The theme of commerce forms part of a network of patterns which interweave to form the structure of The Comedy of Errors. The value of things and people is a primary concern of the action of the play. Images of value are formed by the language used in the play and counterpoint, complicate and inform its verbal and physical comedy. Most of the action – all in some productions(1) – is set in a marketplace, filled with traders and merchants whose demands create a distinctly darker tone to the comedy. It is a world where everything has a value, and can be bought or sold.(2)

The Comedy of Errors is based on mistaken identity(3) and the search for the other self, the missing twin. Shakespeare complicated this basic plotline with themes of time, commerce and witchcraft, which pulse beneath the comedy adding tension, anxiety and an element of desperation. The play is full of words relating to finance and commercial affairs; the word money occurs twenty-six times, more than in any other work by Shakespeare, and monetary units – guilders, angels, ducats, gold and marks, proliferate. The mistaken identity plot revolves around a golden chain, money and a ring and confusions over them, and arching over the play is the idea of the commercial value of a human life.

Act 1, scene 1 (1,1) forms the frame for the action. The first words spoken are by a merchant, Egeon, and this comedy opens with a rhyming couplet about death. The play is set against the background of a trade war between Ephesus and Syracuse and the penalty exacted on any Syracusean caught in Ephesus. Egeon has been caught and the price set on his life is one thousand marks – a sum of money that will resonate through the play. His story echoes the themes of separation, loss and commerce that are prominent in the play, as money and trade were the cause of his leaving home and wife. She joined him abroad and it was on their way back that the shipwreck which separated the two sets of twins occurred, eventually motivating one Antipholus to go in search of the other, then Egeon in search of him. The Duke, moved by his story, gives him until five o’clock to raise the money for his life. Time is another major theme of this play, intertwining with Money to form the two constants against which the action of the plot unfolds. The merchant of 1,2 has no time to accompany Antipholus of Syracuse(4) around the town due to a business meeting where he hopes to make a profit; later, in 4,2, Dromio of Syracuse(5) personifies Time as a ‘bankrupt’ a ‘thief’ and a ‘debtor’,(6) and as the clock ticks inexorably towards five o’clock, when a man’s life is forfeit to one thousand marks, Time and Money form a dark undercurrent against which the comedy becomes increasingly frenetic.

The play moves, in 1,2, to the present tense, the now, after its concern with the past in 1,1, and the money needed to redeem Egeon’s life is immediately referred to by a merchant talking to Antipholus(S) who has just arrived in Ephesus,(7)

There is your money that I had to keep.” (1,2 L8)(8)

along with a warning of the danger he is in if caught.

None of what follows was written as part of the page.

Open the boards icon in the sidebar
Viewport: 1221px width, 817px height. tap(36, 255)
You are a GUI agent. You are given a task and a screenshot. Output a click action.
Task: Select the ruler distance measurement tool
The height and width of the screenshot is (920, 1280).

Later in the scene Antipholus(S) names the amount, the exact value of his father’s life:

Where is the thousand marks thou hadst of me.” (L81)

The first mistake in identity occurs because Antipholus(S) sends his Dromio to place the money safely at their lodging, and due to the merchant abandoning him for urgent business elsewhere. Just as the pressures of commerce caused the initial separation of the twins now that, and his anxiety for the safety of his money(9) isolate Antipholus(S) and create the possibility for the wrong Dromio of Ephesus(10) to mistake his master.

As Antipholus(S) wanders around the town, ‘perusing the traders’ who are obviously part of the tourist attractions of Ephesus, Dromio(E) enters and the real comedy of mistaken identity begins – with a dialogue focused on money.

Where have you left the money that I gave you?” (1,2 L54)

The exchange lasts for fifty-two lines, with sixteen references to money as Antipholus(S) demands with increasing anxiety of the bewildered, wrong Dromio the whereabouts of his gold. It ends with Dromio(E) punning on the monetary term ‘marks’, synonymous with ‘marks’ of a beating(11), moving the dialogue forward to talk of his mistress, and then ending the encounter, leaving Antipholus(S) to worry about his apparent monetary loss. His thoughts of cheating lead into anxious speculation about witchcraft(12) and loss of identity(13), until by the end of his speech the return to thoughts of money seem to comfort and anchor him in the real world, freeing him to act.(14) Money becomes a fixed point in a shifting world, a signifier of his worth and reality as a person. The results of this first mistaken encounter reverberate and are extended into 2,1, when the women of the play appear.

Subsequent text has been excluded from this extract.